Ils m’appellent, fort. Quand rentres-tu ? Ils n’y a qu’eux pour me dire ça, même moi j’ignore l’exacte latitude de mon chez-moi. C’est sûrement pour ça que je les aime. Et puis ils sont l’enfance, les noëls partagés, le nez de la lignée. Ils sont un endroit. Ils sont un refuge en montagne, un phare Breton. J’y rentre donc, ils sont une pièce de chez moi. Il y a la mère, les sœurs, les grands-parents, les oncles et tantes. Ils sont le même, chacun. Une grande et lumineuse chambre, un sombre couloir, un grenier merveilleux, une cuisine odorante, des vacances à la plage. Des jeux et des gourmandises, un toit toujours, dix toi avec une même charpente. Ils sont là, même là-bas. Ils sont absents ou est-ce moi ? Ils sont là là là comme moi. Ils m’appellent, j’arrive, une petite minute encore et je viens me réchauffer à vous. Vous donner mon feu et ma joie. Je venais, je reviendrais, je viens, je suis revenue.

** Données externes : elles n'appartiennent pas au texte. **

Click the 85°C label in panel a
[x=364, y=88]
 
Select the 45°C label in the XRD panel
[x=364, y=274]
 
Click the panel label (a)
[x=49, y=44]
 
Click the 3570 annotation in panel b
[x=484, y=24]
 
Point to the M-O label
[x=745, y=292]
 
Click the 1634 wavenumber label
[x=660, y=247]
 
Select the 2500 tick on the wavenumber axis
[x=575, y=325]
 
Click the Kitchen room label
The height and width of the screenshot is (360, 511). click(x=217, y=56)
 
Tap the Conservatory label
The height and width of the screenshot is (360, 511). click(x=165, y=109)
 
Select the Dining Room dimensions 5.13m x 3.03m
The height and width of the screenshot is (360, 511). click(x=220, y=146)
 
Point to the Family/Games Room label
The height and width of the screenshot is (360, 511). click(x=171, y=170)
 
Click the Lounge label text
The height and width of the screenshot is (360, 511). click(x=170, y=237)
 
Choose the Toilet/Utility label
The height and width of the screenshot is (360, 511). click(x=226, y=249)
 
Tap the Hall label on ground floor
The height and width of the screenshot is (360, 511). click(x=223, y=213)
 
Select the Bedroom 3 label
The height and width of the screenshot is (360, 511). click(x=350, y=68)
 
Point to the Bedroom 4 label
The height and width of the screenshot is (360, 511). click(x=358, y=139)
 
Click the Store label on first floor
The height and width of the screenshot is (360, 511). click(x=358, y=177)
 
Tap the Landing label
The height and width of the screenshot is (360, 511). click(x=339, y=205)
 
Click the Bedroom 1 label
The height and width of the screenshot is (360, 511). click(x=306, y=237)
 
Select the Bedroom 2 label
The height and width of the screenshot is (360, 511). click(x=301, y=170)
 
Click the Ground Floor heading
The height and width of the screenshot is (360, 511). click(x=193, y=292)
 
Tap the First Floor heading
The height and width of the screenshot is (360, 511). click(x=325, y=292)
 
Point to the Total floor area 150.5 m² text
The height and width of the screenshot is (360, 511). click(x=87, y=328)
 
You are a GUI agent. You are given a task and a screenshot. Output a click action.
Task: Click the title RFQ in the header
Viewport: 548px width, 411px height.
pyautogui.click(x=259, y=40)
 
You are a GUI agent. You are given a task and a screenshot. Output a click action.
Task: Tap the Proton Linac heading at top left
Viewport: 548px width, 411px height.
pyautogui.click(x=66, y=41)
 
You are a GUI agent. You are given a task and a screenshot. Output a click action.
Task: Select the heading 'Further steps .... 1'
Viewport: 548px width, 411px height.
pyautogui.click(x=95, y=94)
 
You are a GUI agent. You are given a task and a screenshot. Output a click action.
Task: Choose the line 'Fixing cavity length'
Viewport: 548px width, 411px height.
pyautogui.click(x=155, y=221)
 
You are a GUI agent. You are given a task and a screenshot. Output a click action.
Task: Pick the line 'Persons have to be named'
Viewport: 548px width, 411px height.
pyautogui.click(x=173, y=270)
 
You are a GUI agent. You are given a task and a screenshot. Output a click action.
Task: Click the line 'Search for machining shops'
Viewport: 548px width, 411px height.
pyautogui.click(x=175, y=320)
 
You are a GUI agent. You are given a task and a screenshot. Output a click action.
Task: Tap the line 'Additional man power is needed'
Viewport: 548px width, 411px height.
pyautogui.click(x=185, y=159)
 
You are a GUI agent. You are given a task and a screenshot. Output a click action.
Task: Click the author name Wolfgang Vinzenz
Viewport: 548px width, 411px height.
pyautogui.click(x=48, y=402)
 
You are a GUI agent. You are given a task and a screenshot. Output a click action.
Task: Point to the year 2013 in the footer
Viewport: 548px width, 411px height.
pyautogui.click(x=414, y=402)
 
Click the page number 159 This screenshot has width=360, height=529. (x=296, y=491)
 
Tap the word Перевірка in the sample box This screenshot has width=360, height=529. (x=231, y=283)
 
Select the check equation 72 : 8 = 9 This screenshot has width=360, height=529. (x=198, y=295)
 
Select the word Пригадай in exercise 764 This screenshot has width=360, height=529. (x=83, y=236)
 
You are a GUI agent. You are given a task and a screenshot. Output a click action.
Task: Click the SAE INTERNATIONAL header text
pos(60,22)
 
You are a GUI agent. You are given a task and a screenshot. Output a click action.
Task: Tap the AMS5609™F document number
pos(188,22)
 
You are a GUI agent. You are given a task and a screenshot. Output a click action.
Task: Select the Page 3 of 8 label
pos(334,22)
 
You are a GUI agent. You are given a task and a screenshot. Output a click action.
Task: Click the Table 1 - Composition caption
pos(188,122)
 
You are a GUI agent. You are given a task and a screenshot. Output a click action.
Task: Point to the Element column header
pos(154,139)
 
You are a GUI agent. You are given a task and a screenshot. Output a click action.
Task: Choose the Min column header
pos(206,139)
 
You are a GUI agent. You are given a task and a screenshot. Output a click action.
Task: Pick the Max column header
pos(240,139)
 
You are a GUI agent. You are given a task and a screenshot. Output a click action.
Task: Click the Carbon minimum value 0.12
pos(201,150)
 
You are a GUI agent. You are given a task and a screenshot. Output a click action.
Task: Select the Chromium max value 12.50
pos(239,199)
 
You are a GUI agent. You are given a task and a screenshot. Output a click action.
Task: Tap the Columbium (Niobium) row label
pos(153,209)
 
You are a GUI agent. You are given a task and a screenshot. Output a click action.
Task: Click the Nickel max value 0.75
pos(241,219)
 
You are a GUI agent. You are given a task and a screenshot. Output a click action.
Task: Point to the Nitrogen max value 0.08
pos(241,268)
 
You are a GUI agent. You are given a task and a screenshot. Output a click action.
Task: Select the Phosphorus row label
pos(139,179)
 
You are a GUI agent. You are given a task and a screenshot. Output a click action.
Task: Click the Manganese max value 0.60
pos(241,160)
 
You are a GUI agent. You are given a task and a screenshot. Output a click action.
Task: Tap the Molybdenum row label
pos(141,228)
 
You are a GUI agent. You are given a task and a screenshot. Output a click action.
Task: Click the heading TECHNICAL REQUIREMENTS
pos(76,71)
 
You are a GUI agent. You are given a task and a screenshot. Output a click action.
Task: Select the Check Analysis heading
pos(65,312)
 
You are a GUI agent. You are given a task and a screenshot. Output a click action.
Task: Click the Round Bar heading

23:44 Écrit par skoliad dans Général | Lien permanent | Commentaires (3) |  Facebook |

Commentaires

Au sujet de "J'ai peur" et des autres textes Je suis très fier de t'avoir rencontré et de te connaître.

Écrit par : Peu importe | 07/07/2007

Merci Je suis aussi très fière de nous avoir rencontré mais de ne pas nous connaître.

Écrit par : Skoliad | 11/07/2007

Très beaux J'aime cette façon coulée de dire les choses. Continuez, je reviendrai à votre page. Souvent. A bientôt.